*閲覧注意:治療の途中の画像があります。気分の悪くなる方はご覧にならないようにしてください。
日々多くの病院で歯石取りが行われていると思います。
当院にいらしたことのない方でもこの記事を読まれているということは歯石取りを経験された、もしくはこれから歯石取りをしようという方もいると思います。
そこで質問です。
皆さんは歯石取りをしたあと、どのようなお口の状態を目指すのかを明確にイメージできるでしょうか?
恥ずかしながら、私も以前は歯がきれいで飼い主様が喜ぶイメージしかありませんでした。
このイメージで歯石取りをしていたころは頑張って処置したのに一か月後にはお口がまた臭うようになったり、一年後には元通りよりも悪くなり歯がグラグラという事がおこっていました。
なぜそのようになってしまったのか?
それはきれいな歯をイメージしていたからです。
・・・・・?
実はほんとうに大事なのは、引き締まって健康的な『歯ぐき』のイメージです。
なぜなら、「歯周病」は『歯の周りの病』だからです。
では歯の周りとはどこでしょうか?
そうです、お口をみて歯の周りにあるのは『歯ぐき』ですよね。
お口のイメージとして「歯が命」みたいなキャッチフレーズが思い浮かぶぐらい『歯』に目が行きがちです。

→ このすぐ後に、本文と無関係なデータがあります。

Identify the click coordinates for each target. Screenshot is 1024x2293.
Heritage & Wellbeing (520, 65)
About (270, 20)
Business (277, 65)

上の写真でも歯が汚れているのはすぐに気が付くと思います。
でも大事なのは実は歯の周りの『歯ぐき』と『歯槽骨』です。
とくに獣医師としてイメージするのはその歯ぐきの下の骨、歯の根っこの周りにある『歯槽骨』です。
もちろん骨は目では見えないので実際はレントゲンで確認します。
このレントゲンは上の写真と同じ場所です。
外から見ただけでは歯の根っこの周りの骨が溶けていることは気づきません。(黄色の線)
骨が溶けていることがわからなければ治療もできないのです。
治療後のイメージをするにはまず今の状態をイメージできる事が必要です。
10年ぐらい前の私はレントゲンもプロービングもボーンサウンディングもしていなかった(知らなかった)のでこれができていませんでした。
治療はここからです。
実際このような状況を治療するには何をするか
ポイントは2つあります。
①歯の根っこの周りの汚れを歯を傷めないようにほぼすべて取り除く
②再びこのような状況にならないように環境を整える
順に説明するとまず、歯周病の原因はプラークです。
プラークはばい菌たちとばい菌が作り出した「ねばねば」です。(別の機会に詳しく説明します)
皆さんが歯ブラシをする前に歯がザラザラしていますよね。それがプラークです。
それが増えると上の写真の上あごの大きな歯の前の小さな歯の根元にあるような白い塊に見えてきます。
骨が溶けている状況では歯の根っこの周りにプラークとその足場になる歯石が付いています。
それを取り除くことが治すためには最も重要です。
この子も根っこを観察すると下の〇で囲ったところに歯石が付いているのが見えます。
具体的な治療はまた改めて別の機会に紹介します。
こうして徹底的に根っこの周りをきれいにして歯ぐきと骨が治る環境を整えたら、次はそれをキープすることです。
それが②の環境整備です。
その病変ができたということは、今までと同じではまた病変ができるということです。
しかも、原因となるプラークは瞬く間に増加します。
プラークが付きやすい要因をプラークリテンションファクターと言います。
この症例ではとなりの歯と隙間が狭くてプラークが堆積したことが一因となっていました。
大事な大きな歯を残すために小さな隣の歯は抜歯をしました。(片側の根っこの半分の骨が溶けて重度歯周炎でもあったため)
見えている部分の歯石を除去することも、プラークリテンションファクターを取り除くことにあたります。
必ず①を行ったうえで見えるところの歯石取りをすることが重要なのです。
処置後約半年でお口の状態のチェックと歯科処置を行いました。
このように歯ぐきが引き締まっています。
飼い主様が頑張って歯磨きをされているので歯もキレイですね。
この状態では口臭はほとんどありません。
そしてレントゲンでは(左のレントゲン画像)
矢印の部分の骨が治っています。
この状態をキープできれば抜歯や顎の骨折は避けられそうです。
歯科処置(歯石取り)をした後頑張ってこのようないい状態をキープしてくれていると本当にうれしくなりますね。
どうですか?
歯石取り改め、「歯周病治療」のイメージが少しは変わったでしょうか?
動物の歯科治療はまだまだ発展途上の分野です。
同じ歯石取りでも動物病院によってやっていることは大きく違います。
納得がいくまで説明をしてくれる病院でぜひわんちゃんのお口の健康を維持する治療を受けてくださいね。